> STATED TASK:
Please convert every line of the items below into a JSON list of strings, one string per line, skipping blank lines.
━━━ INFORMATION SHOWN
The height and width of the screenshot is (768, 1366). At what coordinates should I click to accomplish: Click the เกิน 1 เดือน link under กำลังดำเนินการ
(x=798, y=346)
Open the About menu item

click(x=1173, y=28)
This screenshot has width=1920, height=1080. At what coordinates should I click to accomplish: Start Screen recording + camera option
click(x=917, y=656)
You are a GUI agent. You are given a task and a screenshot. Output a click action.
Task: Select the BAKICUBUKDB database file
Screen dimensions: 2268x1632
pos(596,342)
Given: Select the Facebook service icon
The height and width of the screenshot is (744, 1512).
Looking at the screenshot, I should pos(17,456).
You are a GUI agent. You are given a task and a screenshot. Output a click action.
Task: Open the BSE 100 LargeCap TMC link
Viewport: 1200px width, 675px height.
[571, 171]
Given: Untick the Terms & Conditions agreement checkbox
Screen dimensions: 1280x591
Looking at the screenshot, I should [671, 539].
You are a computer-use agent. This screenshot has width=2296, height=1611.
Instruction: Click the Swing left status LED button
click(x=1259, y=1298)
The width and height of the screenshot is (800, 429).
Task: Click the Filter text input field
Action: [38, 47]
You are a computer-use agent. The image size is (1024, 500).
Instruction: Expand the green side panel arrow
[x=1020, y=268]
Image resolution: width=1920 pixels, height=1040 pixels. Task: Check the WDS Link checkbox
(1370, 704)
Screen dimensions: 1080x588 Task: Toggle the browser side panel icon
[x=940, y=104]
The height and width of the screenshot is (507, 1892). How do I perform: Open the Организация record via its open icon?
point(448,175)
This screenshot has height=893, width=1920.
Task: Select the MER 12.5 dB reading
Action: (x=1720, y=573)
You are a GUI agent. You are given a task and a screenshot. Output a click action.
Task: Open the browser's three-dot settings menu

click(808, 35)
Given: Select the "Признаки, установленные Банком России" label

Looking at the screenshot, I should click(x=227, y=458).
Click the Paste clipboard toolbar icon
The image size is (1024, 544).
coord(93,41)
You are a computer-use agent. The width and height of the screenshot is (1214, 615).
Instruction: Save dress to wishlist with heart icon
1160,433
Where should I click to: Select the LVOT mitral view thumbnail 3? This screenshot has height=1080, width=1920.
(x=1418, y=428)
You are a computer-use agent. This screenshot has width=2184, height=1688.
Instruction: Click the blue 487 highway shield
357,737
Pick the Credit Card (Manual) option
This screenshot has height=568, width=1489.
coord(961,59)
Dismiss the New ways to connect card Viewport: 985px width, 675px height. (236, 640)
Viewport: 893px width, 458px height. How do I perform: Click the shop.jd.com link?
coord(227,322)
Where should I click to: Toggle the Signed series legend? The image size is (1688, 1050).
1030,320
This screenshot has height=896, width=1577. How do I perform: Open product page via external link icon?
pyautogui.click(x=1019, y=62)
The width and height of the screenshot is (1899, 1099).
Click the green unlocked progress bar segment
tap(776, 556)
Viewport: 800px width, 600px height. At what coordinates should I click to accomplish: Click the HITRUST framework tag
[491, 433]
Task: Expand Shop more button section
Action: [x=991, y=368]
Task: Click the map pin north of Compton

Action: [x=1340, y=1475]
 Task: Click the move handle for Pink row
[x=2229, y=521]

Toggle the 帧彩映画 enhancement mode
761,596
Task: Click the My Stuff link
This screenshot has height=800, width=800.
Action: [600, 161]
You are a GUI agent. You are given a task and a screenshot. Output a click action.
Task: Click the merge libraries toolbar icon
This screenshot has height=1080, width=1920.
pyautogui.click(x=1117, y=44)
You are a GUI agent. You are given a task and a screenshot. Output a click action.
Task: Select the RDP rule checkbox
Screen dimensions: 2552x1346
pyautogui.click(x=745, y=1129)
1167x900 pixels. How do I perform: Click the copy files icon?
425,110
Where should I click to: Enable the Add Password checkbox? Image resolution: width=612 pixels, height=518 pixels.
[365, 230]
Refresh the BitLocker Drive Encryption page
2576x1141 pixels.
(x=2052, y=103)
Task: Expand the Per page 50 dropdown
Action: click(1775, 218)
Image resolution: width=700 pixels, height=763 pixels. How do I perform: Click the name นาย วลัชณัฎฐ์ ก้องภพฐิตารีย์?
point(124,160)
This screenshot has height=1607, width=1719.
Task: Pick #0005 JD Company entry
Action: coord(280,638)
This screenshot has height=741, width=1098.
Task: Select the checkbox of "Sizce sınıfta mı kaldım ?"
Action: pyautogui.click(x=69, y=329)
━━━━━━
> TASK RESPONSE:
[
  "The height and width of the screenshot is (768, 1366). At what coordinates should I click to accomplish: Click the เกิน 1 เดือน link under กำลังดำเนินการ",
  "(x=798, y=346)",
  "Open the About menu item",
  "click(x=1173, y=28)",
  "This screenshot has width=1920, height=1080. At what coordinates should I click to accomplish: Start Screen recording + camera option",
  "click(x=917, y=656)",
  "You are a GUI agent. You are given a task and a screenshot. Output a click action.",
  "Task: Select the BAKICUBUKDB database file",
  "Screen dimensions: 2268x1632",
  "pos(596,342)",
  "Given: Select the Facebook service icon",
  "The height and width of the screenshot is (744, 1512).",
  "Looking at the screenshot, I should pos(17,456).",
  "You are a GUI agent. You are given a task and a screenshot. Output a click action.",
  "Task: Open the BSE 100 LargeCap TMC link",
  "Viewport: 1200px width, 675px height.",
  "[571, 171]",
  "Given: Untick the Terms & Conditions agreement checkbox",
  "Screen dimensions: 1280x591",
  "Looking at the screenshot, I should [671, 539].",
  "You are a computer-use agent. This screenshot has width=2296, height=1611.",
  "Instruction: Click the Swing left status LED button",
  "click(x=1259, y=1298)",
  "The width and height of the screenshot is (800, 429).",
  "Task: Click the Filter text input field",
  "Action: [38, 47]",
  "You are a computer-use agent. The image size is (1024, 500).",
  "Instruction: Expand the green side panel arrow",
  "[x=1020, y=268]",
  "Image resolution: width=1920 pixels, height=1040 pixels. Task: Check the WDS Link checkbox",
  "(1370, 704)",
  "Screen dimensions: 1080x588 Task: Toggle the browser side panel icon",
  "[x=940, y=104]",
  "The height and width of the screenshot is (507, 1892). How do I perform: Open the Организация record via its open icon?",
  "point(448,175)",
  "This screenshot has height=893, width=1920.",
  "Task: Select the MER 12.5 dB reading",
  "Action: (x=1720, y=573)",
  "You are a GUI agent. You are given a task and a screenshot. Output a click action.",
  "Task: Open the browser's three-dot settings menu",
  "click(808, 35)",
  "Given: Select the \"Признаки, установленные Банком России\" label",
  "Looking at the screenshot, I should click(x=227, y=458).",
  "Click the Paste clipboard toolbar icon",
  "The image size is (1024, 544).",
  "coord(93,41)",
  "You are a computer-use agent. The width and height of the screenshot is (1214, 615).",
  "Instruction: Save dress to wishlist with heart icon",
  "1160,433",
  "Where should I click to: Select the LVOT mitral view thumbnail 3? This screenshot has height=1080, width=1920.",
  "(x=1418, y=428)",
  "You are a computer-use agent. This screenshot has width=2184, height=1688.",
  "Instruction: Click the blue 487 highway shield",
  "357,737",
  "Pick the Credit Card (Manual) option",
  "This screenshot has height=568, width=1489.",
  "coord(961,59)",
  "Dismiss the New ways to connect card Viewport: 985px width, 675px height. (236, 640)",
  "Viewport: 893px width, 458px height. How do I perform: Click the shop.jd.com link?",
  "coord(227,322)",
  "Where should I click to: Toggle the Signed series legend? The image size is (1688, 1050).",
  "1030,320",
  "This screenshot has height=896, width=1577. How do I perform: Open product page via external link icon?",
  "pyautogui.click(x=1019, y=62)",
  "The width and height of the screenshot is (1899, 1099).",
  "Click the green unlocked progress bar segment",
  "tap(776, 556)",
  "Viewport: 800px width, 600px height. At what coordinates should I click to accomplish: Click the HITRUST framework tag",
  "[491, 433]",
  "Task: Expand Shop more button section",
  "Action: [x=991, y=368]",
  "Task: Click the map pin north of Compton",
  "Action: [x=1340, y=1475]",
  " Task: Click the move handle for Pink row",
  "[x=2229, y=521]",
  "Toggle the 帧彩映画 enhancement mode",
  "761,596",
  "Task: Click the My Stuff link",
  "This screenshot has height=800, width=800.",
  "Action: [600, 161]",
  "You are a GUI agent. You are given a task and a screenshot. Output a click action.",
  "Task: Click the merge libraries toolbar icon",
  "This screenshot has height=1080, width=1920.",
  "pyautogui.click(x=1117, y=44)",
  "You are a GUI agent. You are given a task and a screenshot. Output a click action.",
  "Task: Select the RDP rule checkbox",
  "Screen dimensions: 2552x1346",
  "pyautogui.click(x=745, y=1129)",
  "1167x900 pixels. How do I perform: Click the copy files icon?",
  "425,110",
  "Where should I click to: Enable the Add Password checkbox? Image resolution: width=612 pixels, height=518 pixels.",
  "[365, 230]",
  "Refresh the BitLocker Drive Encryption page",
  "2576x1141 pixels.",
  "(x=2052, y=103)",
  "Task: Expand the Per page 50 dropdown",
  "Action: click(1775, 218)",
  "Image resolution: width=700 pixels, height=763 pixels. How do I perform: Click the name นาย วลัชณัฎฐ์ ก้องภพฐิตารีย์?",
  "point(124,160)",
  "This screenshot has height=1607, width=1719.",
  "Task: Pick #0005 JD Company entry",
  "Action: coord(280,638)",
  "This screenshot has height=741, width=1098.",
  "Task: Select the checkbox of \"Sizce sınıfta mı kaldım ?\"",
  "Action: pyautogui.click(x=69, y=329)"
]